Urologe und Mitgründer von Marion Surgical Dr. Rajiv Singal als Teil der VR-Simulation. Mit freundlicher Genehmigung von Marion Surgical.
Urologe und Mitgründer von Marion Surgical Dr. Rajiv Singal als Teil der VR-Simulation. Credit: Marion Surgical.

„Dr. Singal bildet viele Chirurgen in Entwicklungsländern aus“, berichtet Sainsbury. „Ein Lösungsansatz besteht darin, eine Einheit unserer VR-Simulation nach Afrika mitzunehmen und sie den Ärzten dort zu überlassen. Dann könnte er sie von Kanada aus weiterhin betreuen. Man setzt einfach den Kopfhörer auf, Dr. Singal schaltet sich zu und beaufsichtigt und kommentiert die virtuelle OP.“

Laut Sainsbury besteht der nächste Schritt nach der Durchführung und dem Feintuning mehrerer PCNL-OPs in der Übungssimulation darin, auch weitere minimalinvasive Eingriffe ins Repertoire aufzunehmen, deren praktische Einübung kompliziert und zeitraubend ist. In genau solchen Aufgaben besteht nämlich der größte potenzielle Nutzen von VR-Simulationen im OP.
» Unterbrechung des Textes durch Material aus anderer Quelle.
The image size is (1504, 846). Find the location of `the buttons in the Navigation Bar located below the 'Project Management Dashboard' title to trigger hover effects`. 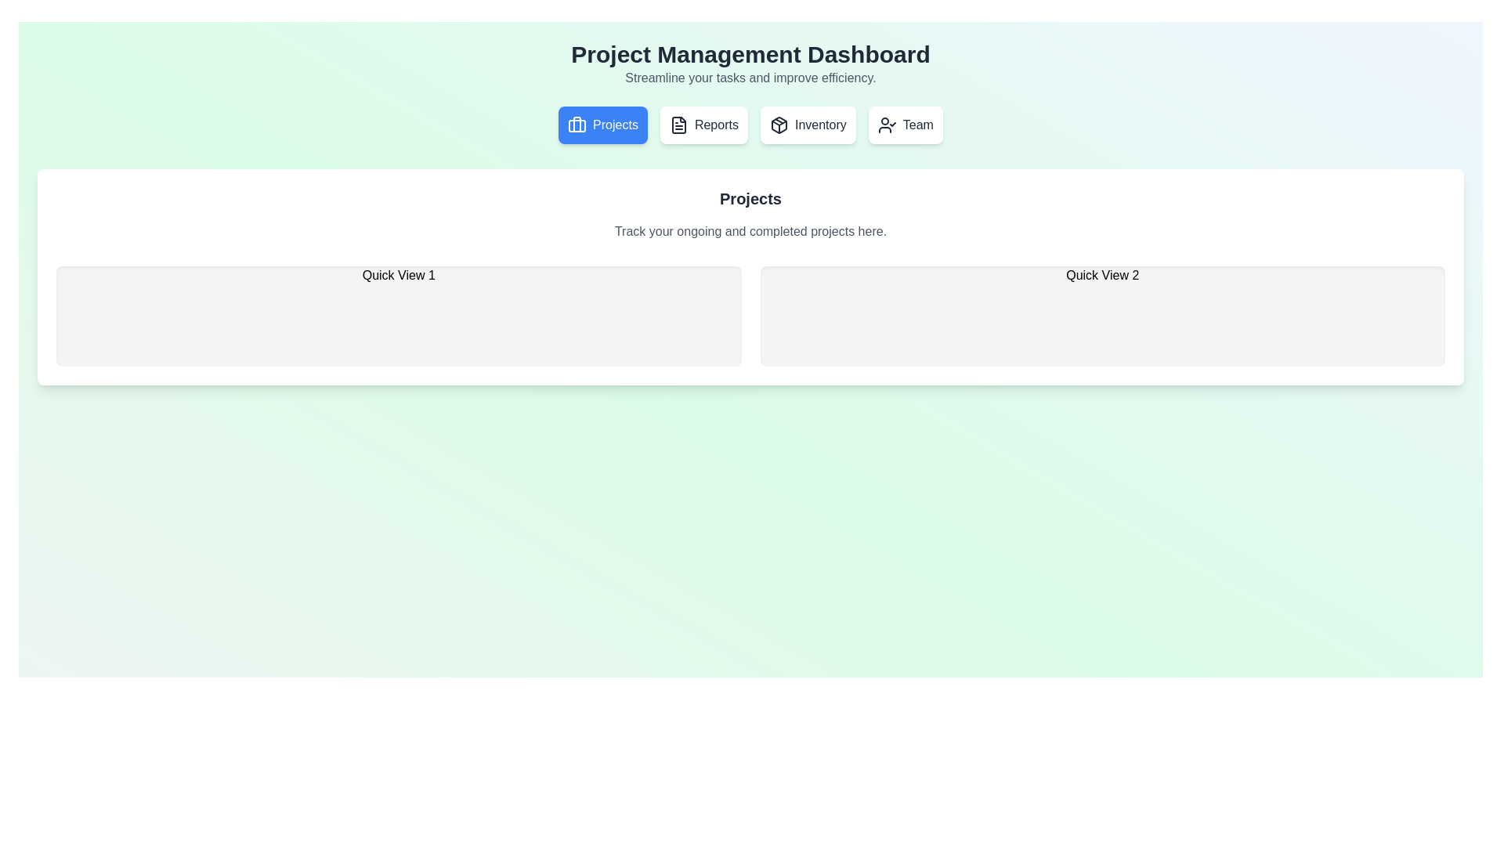

the buttons in the Navigation Bar located below the 'Project Management Dashboard' title to trigger hover effects is located at coordinates (750, 124).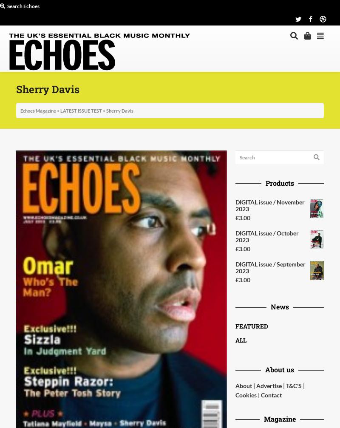  Describe the element at coordinates (236, 267) in the screenshot. I see `'DIGITAL issue / September 2023'` at that location.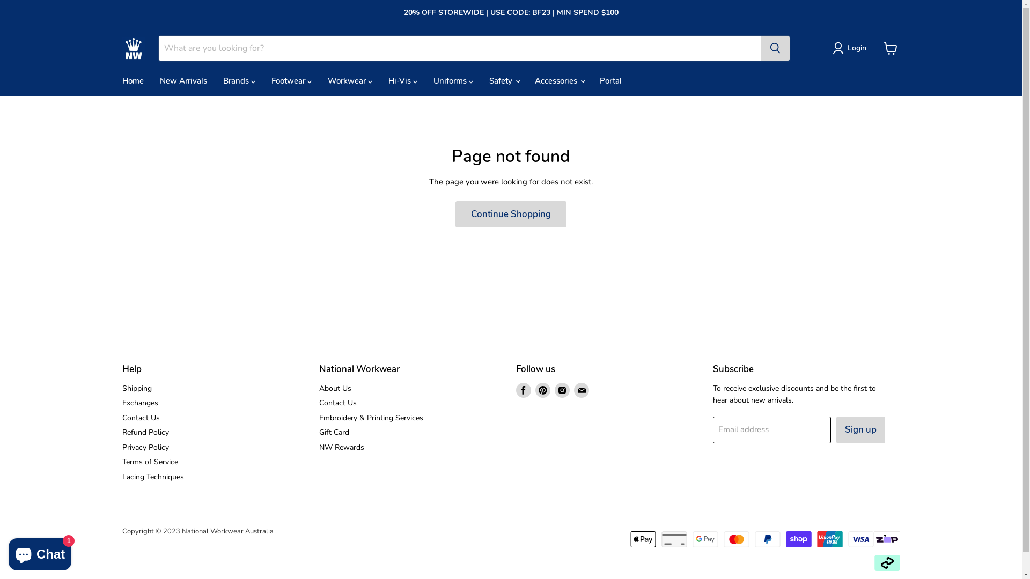 The image size is (1030, 579). What do you see at coordinates (319, 447) in the screenshot?
I see `'NW Rewards'` at bounding box center [319, 447].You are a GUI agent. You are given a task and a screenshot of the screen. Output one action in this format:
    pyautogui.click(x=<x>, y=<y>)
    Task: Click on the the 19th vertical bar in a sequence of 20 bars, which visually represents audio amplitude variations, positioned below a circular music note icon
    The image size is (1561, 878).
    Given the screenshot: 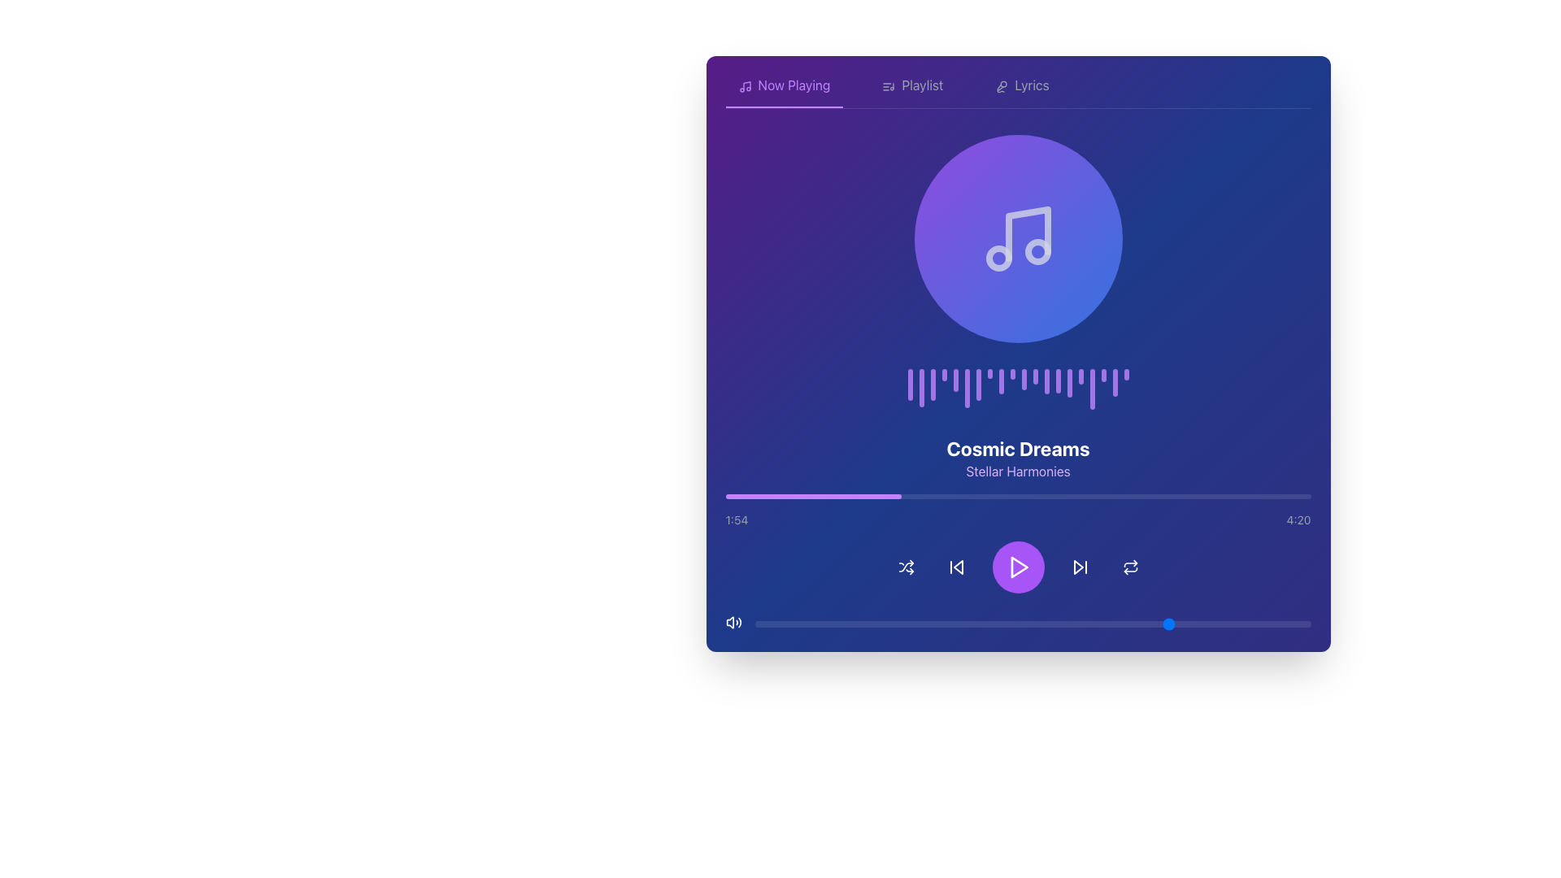 What is the action you would take?
    pyautogui.click(x=1114, y=382)
    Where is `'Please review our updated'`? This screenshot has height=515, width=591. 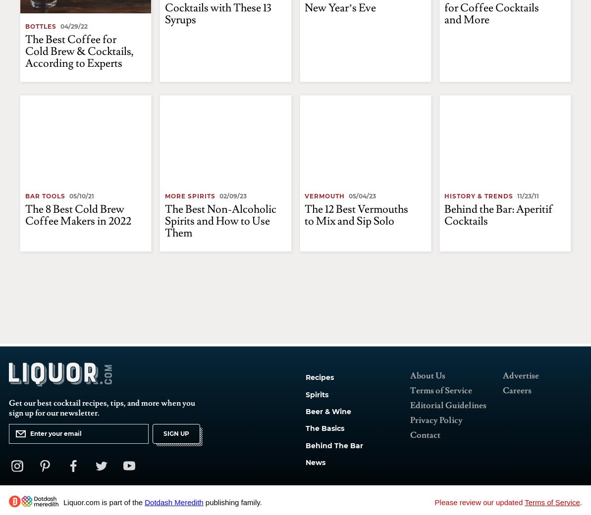
'Please review our updated' is located at coordinates (434, 502).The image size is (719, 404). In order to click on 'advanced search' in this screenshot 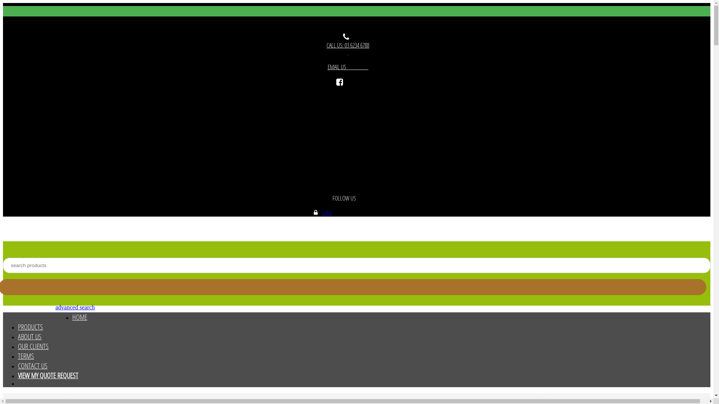, I will do `click(75, 307)`.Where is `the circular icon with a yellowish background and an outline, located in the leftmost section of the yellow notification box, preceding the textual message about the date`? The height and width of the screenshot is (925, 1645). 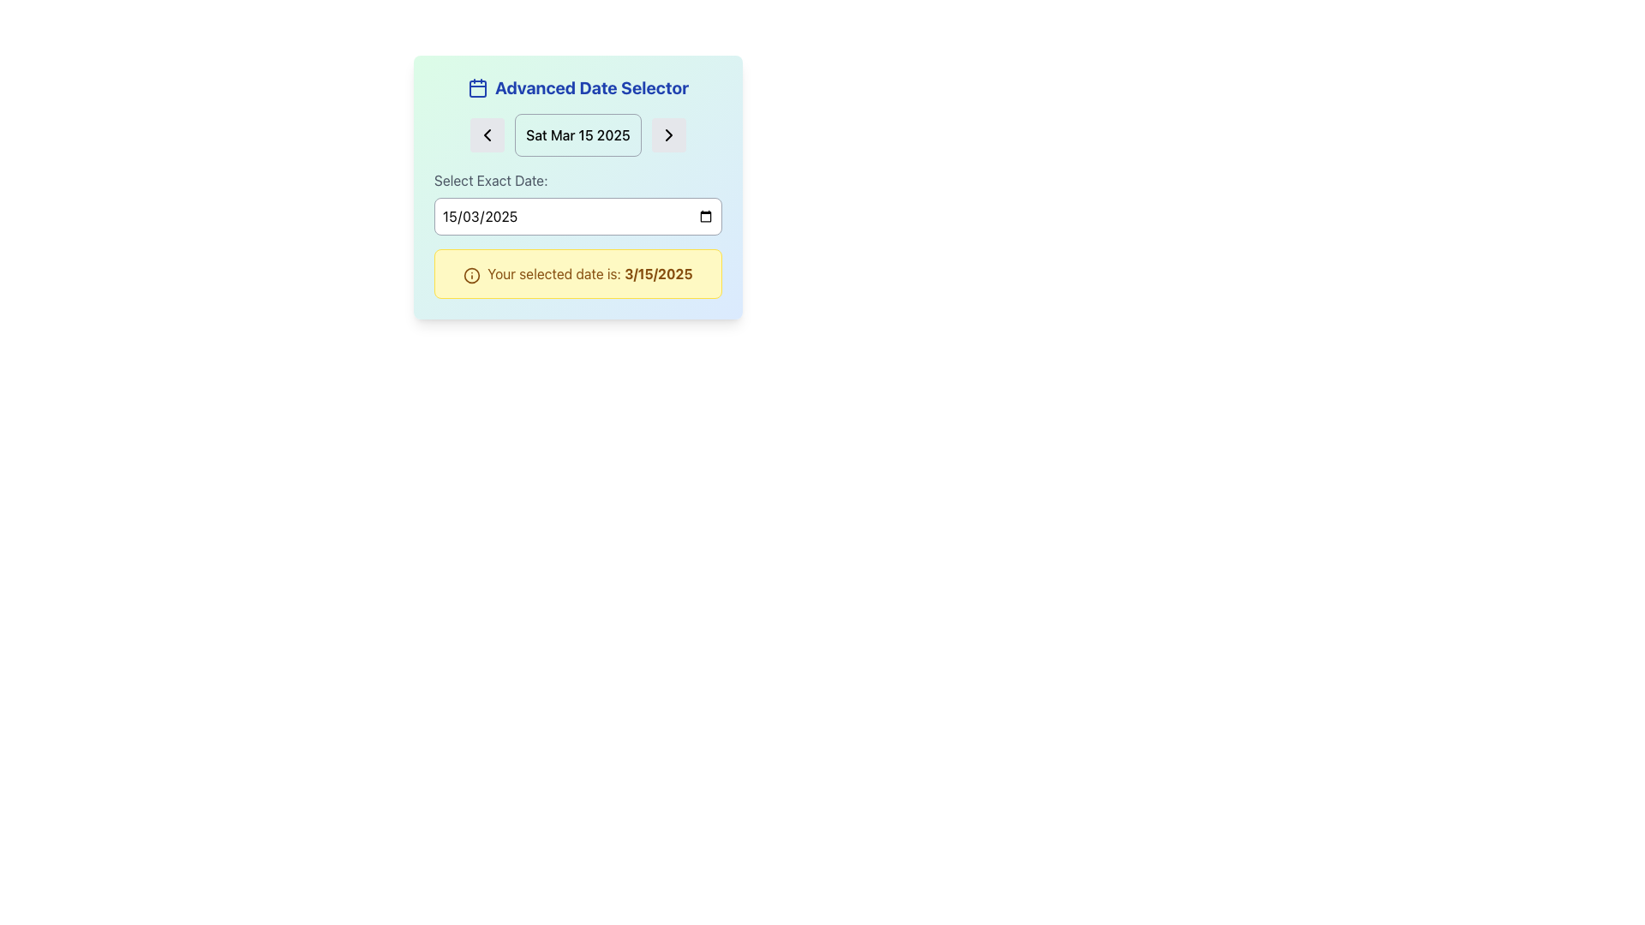 the circular icon with a yellowish background and an outline, located in the leftmost section of the yellow notification box, preceding the textual message about the date is located at coordinates (472, 274).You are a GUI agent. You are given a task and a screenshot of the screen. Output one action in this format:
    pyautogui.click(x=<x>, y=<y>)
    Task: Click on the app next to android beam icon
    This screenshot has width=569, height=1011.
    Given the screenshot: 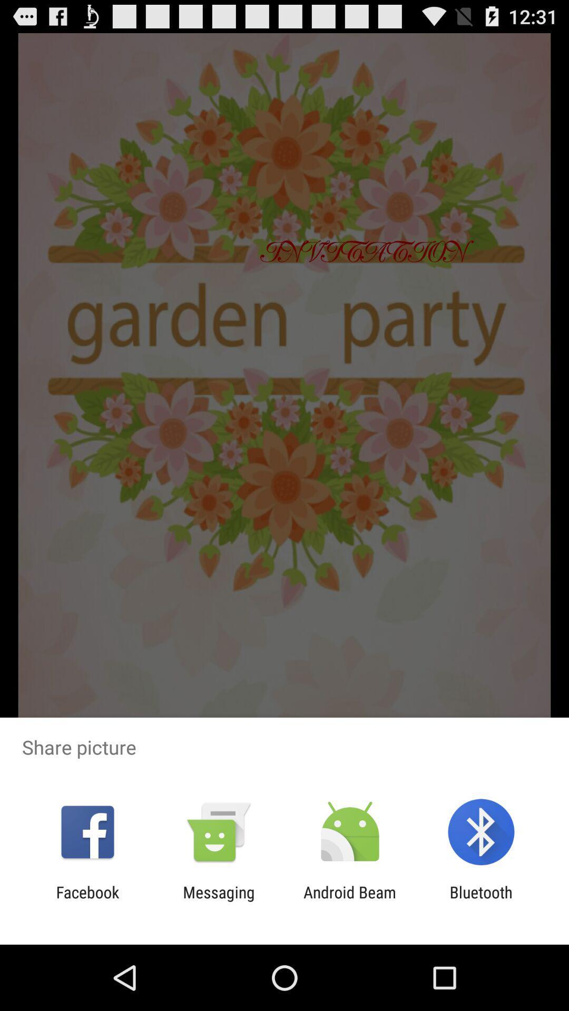 What is the action you would take?
    pyautogui.click(x=218, y=901)
    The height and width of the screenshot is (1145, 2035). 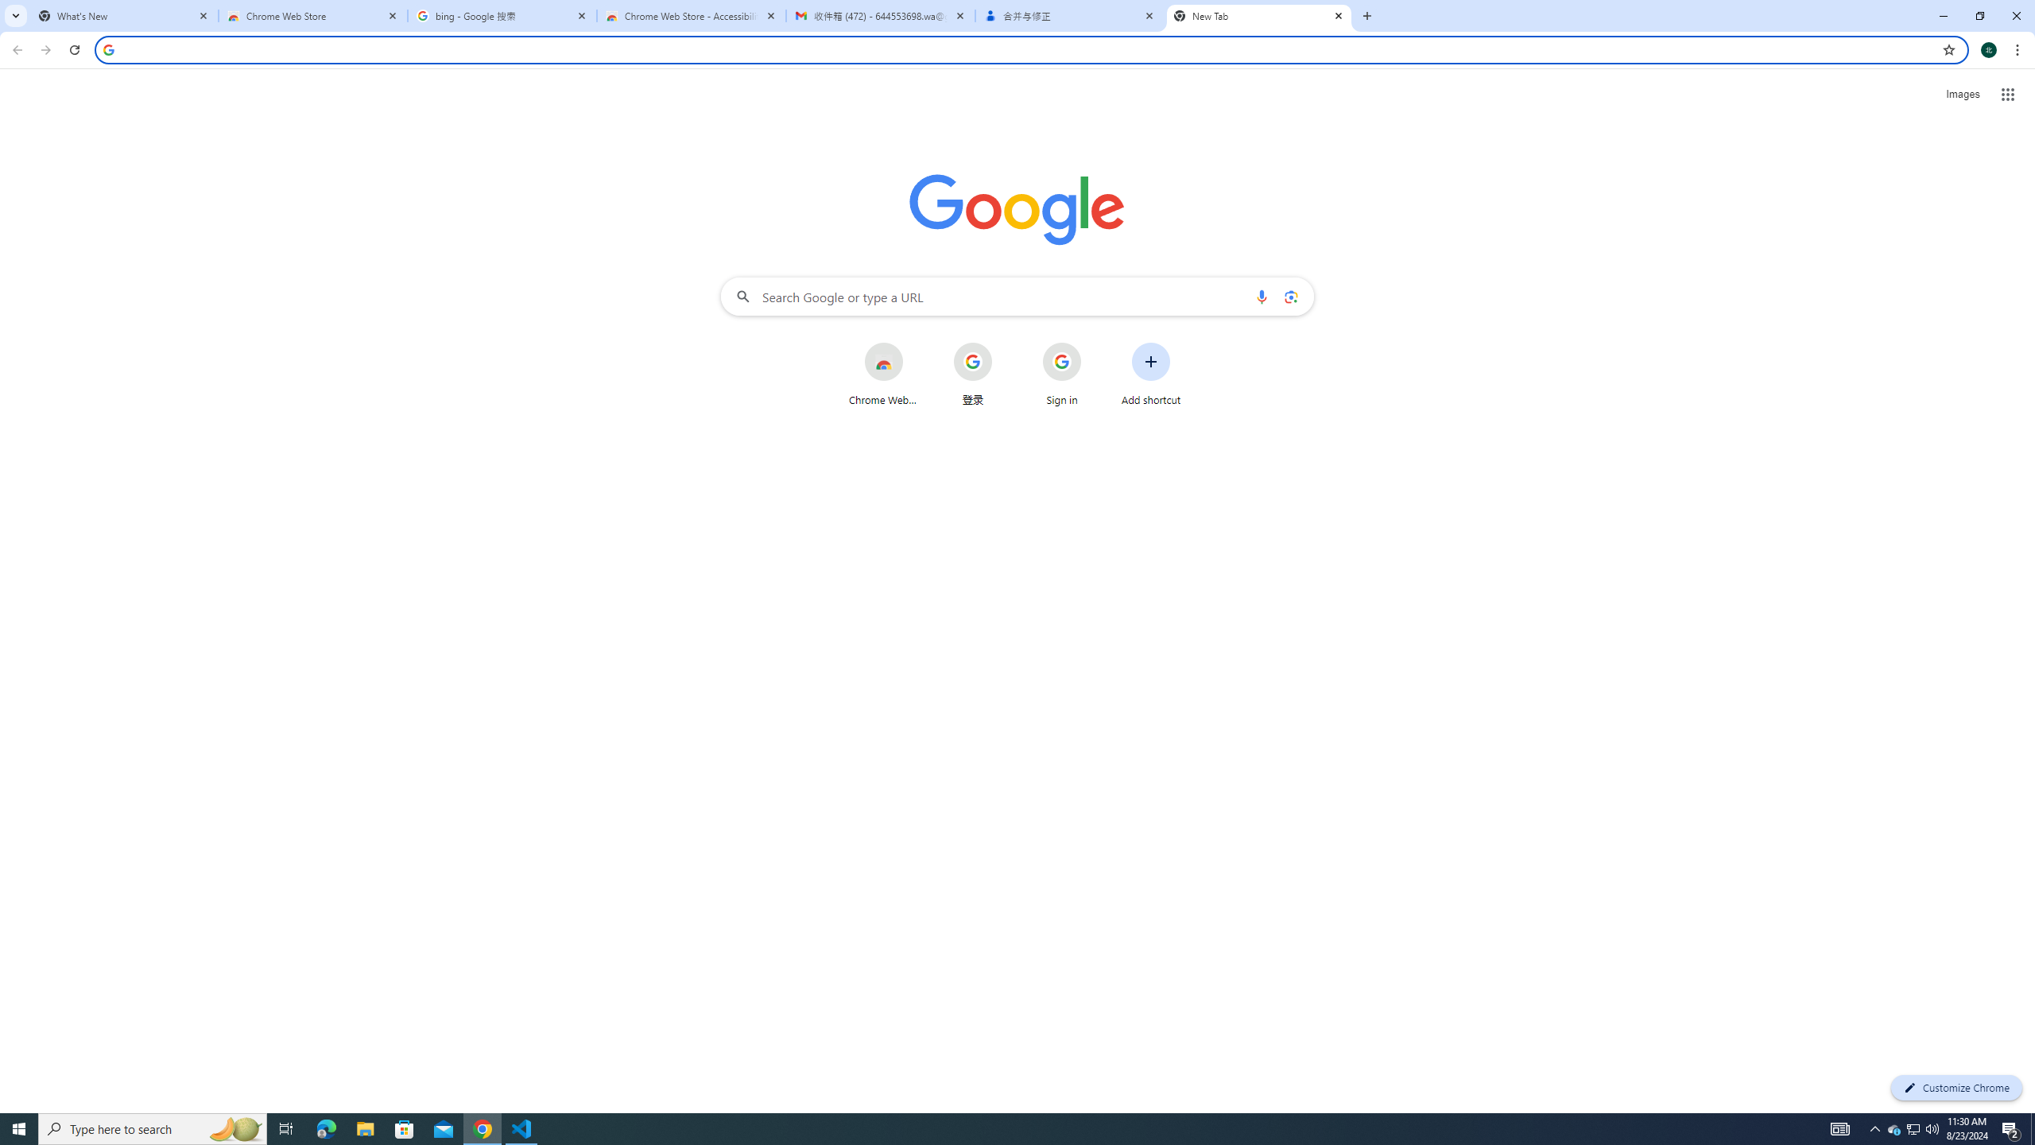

„Bei der nächsten OP wird es sich um die Entfernung von vernarbtem Gewebe aus den Arterien zwischen Herz und Lungen handeln“, verrät Sainsbury. „Es ist nicht einfach, eine solch komplizierte Prozedur zu üben, aber es wäre ein wichtiger Schritt, vielerorts das Patientenwohl zu verbessern. Mit der richtigen Kombination aus begleitender Medikation und Erfahrung bei der Durchführung lässt sich so die Sterblichkeitsrate von etwa 20–30 Prozent auf nur noch 2 Prozent verringern.“

Über den Autor

Kimberly Holland lebt und arbeitet als Lifestyle-Autorin und Redakteurin in Birmingham/Alabama. Wenn sie nicht gerade ihre Bücher nach Farben ordnet, probiert sie gerne neue Küchenhelfer aus und verwöhnt ihren Freundeskreis mit kulinarischen Experimenten.